Hamas is ready to reach a ceasefire in the Gaza, a senior official in the Palestinian group said, hailing the ceasefire that took hold in Lebanon.
‘We have informed mediators in Egypt, Qatar and Turkey that Hamas is ready for a ceasefire agreement and a serious deal to exchange prisoners,’ the official told AFP, however accusing Israel of obstructing an agreement.
In London, easyJet rose 2.5% on strong yearly results, with British Airways owner International Consolidated Airlines Group climbing 1.3% in a positive read across.
easyJet reported a jump in annual profit, reflecting higher capacity, rising prices, and growth in the firm’s package holidays business.
The Luton-based budget airline said pretax profit of £602 million for the financial year that ended September 30 was up 39% from £432 million a year prior. Headline pretax profit surged 34% to £610 million from £455 million.

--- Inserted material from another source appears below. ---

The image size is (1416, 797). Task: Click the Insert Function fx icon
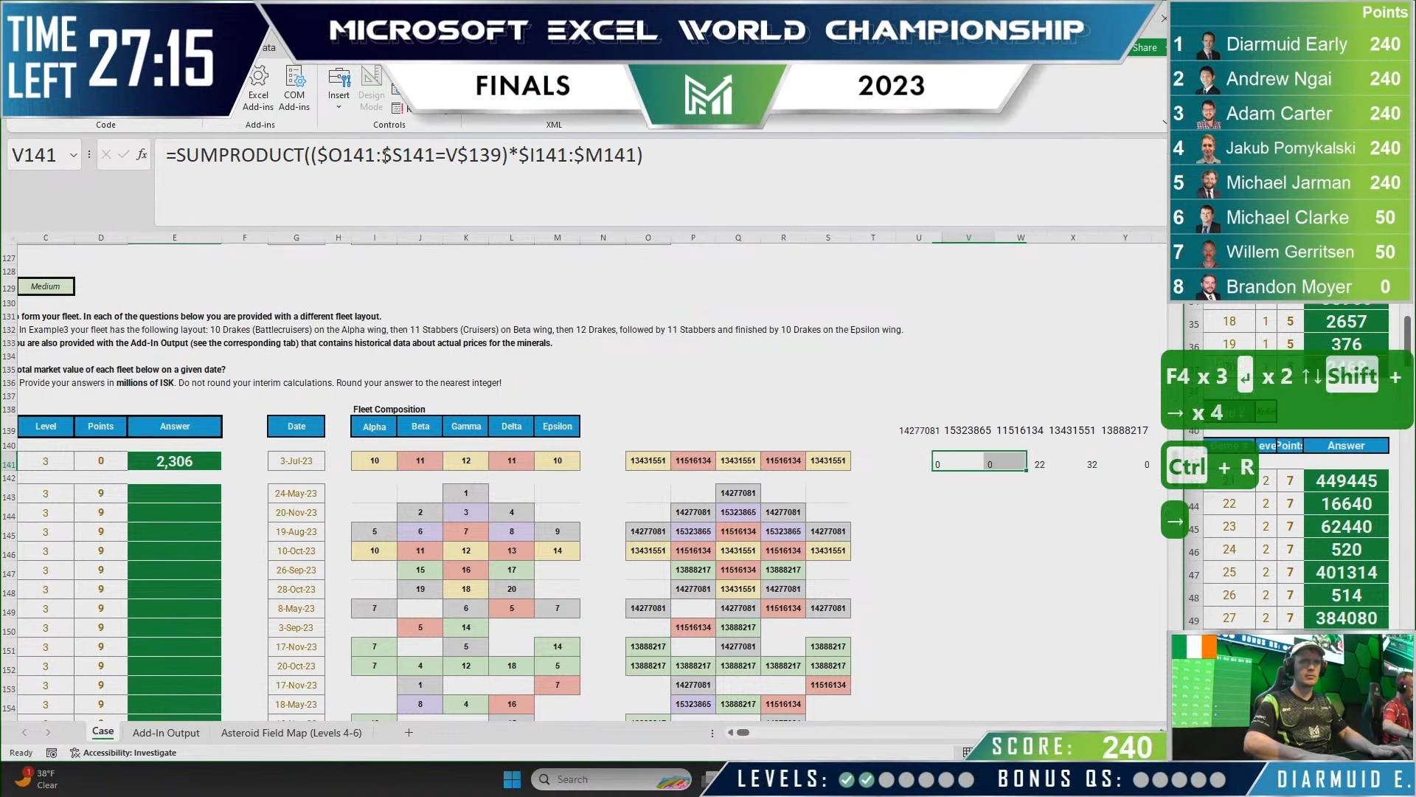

Auction Technology jumped 11%, the best FTSE 250 performer. The operator of online auctions said pretax profit in the year to September 30 more than doubled to $18.4 million from $8.6 million. Revenue rose 5.0% to $174.2 million from $165.9 million.
‘ATG continued to deliver growth, generate strong cash flow and execute against investments that improve the user experience and capture more of the auction value chain, despite some continued headwinds in our end-markets,’ Chief Executive Officer John-Paul Savant said.
Trading in the first eight weeks of the new year ‘has continued to show positive momentum’, It expects revenue growth in financial 2025 of 4% to 6%.
Pets At Home fell 8.4%, the worst mid-cap performer, as it has grappled with a ‘subdued market’, though it noted it outperformed.
In the half-year to October 10, revenue rose 1.9% on-year to £789.1 million from £774.2 million. Pretax profit improved 47% to £51.1 million from £34.7 million.
‘However, we are operating in an unusually subdued pet retail market which we now expect to continue through H2. We are confident this will be temporary, and growth will return to historical norms with the longer-term attractive outlook for the UK pet care market unchanged,’ the pet care retailer said.
It now expects underlying pretax profit to grow ‘modestly’ in the full-year. In August, it predicted an outcome in line with consensus at the time of £144 million, which would have represented growth of 5.6%.
Elsewhere in London, Motorpoint raced 12% higher. The vehicle retailer reported a swing to half-year profit, despite a revenue decline. It also noted an improving market backdrop, with ‘macroeconomic pressures to generally ease’.
Pretax profit in the six months to September 30 totalled £2.0 million, swinging from a loss of £4.7 million a year prior. Revenue fell 7.3% to £563.1 million from £607.2 million.
Motorpoint said ‘strong momentum has continued’ into the second-half.